5 Binning

In metagenomics, binning is the process of grouping reads or contigs and assigning them to individual genome known as Metagenome Assembled Genome (MAG). Coverage-based binning approaches will require you to map reads to assembled contigs.

Comparision of different binning tools

1. Mapping

Mapping allows you to get a rough count of the total number of reads mapping to each contig, also referred to as the depth file or read coverage. This information is required for most binning algorithm. Raw reads from each sample are mapped to the contigs (assembled reads).The idea being that if two contigs come from the same genome in your sample, so the same organism, then they would have been sequenced roughly to the same depth, they would have a similar coverage and they go together. It gets even better if you have multiple samples that vary a bit and you sequence all of them. You do your assembly on one of the samples, then you can take the reads from the other samples, map to that genome (metagenomic assembly) and you can use that as additional information.

Different tools exists for mapping reads to genomic sequences. Here we are using Scons Wrapper which maps FASTQ reads against an assembly (e.g. genome) in FASTA format using BWA-MEM. This wrapper does not produce huge intermediate files (e.g. unfiltered SAM).
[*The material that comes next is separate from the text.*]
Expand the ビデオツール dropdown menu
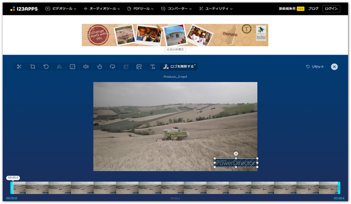[61, 9]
I am currently looking for a way to loop this. Tried specifying only the input folder and the sampleids as proposed in the README but it does not work. Therefore these steps must be repeated for every sample. .
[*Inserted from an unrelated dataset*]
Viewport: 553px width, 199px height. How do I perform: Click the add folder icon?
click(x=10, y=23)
For each sample, create a new folder in the directory 05_binning and inside each folder copy the filtered assembled contigs FASTA and the interleaved-trimed FASTQ for that sample.

  1. Activate the scons_maps conda environment
conda activate scons_map
  1. Execute scons from the genome_mapping directory (/home/genomics/genome_mapping). Modify the following parameters accordingly :
  • --fastq_dir = directory where the filtered assembled contigs FASTA and the interleaved-trimed FASTQ files are.
  • --assembly = path to the filtered contig FASTA files including the name of the file at the end.
  • --sampleids = name of the interleave.trim.fastq.
scons --fastq_dir=/home/genomics/user/05_binning/sample_01/ --assembly=/home/genomics/user/05_binning/sample_01/1kb_sample_01_contigs.fasta --outdir=/home/genomics/user/05_binning/sample_01/output --sampleids=sample_01.fastq.interleave.fastq.trim.fastq --align_thread=5 --samsort_thread=5 --samsort_mem=768M --nheader=0 --tmpdir=/home/genomics/tmp --logfile=mapping.log

In the specified output directory you will find a .sorted.bam which contains the depth information required by MetaBAT2. Create a directory call sorted_bam and move all the sorted.bam files into this directory.

2. Depth file

The depth allows you to know how many sequence you can align with certain sections of your contigs. Section with very little depth (few sequences) are not reputable to use. We use the script jgi_summarize_bam_contig_depths.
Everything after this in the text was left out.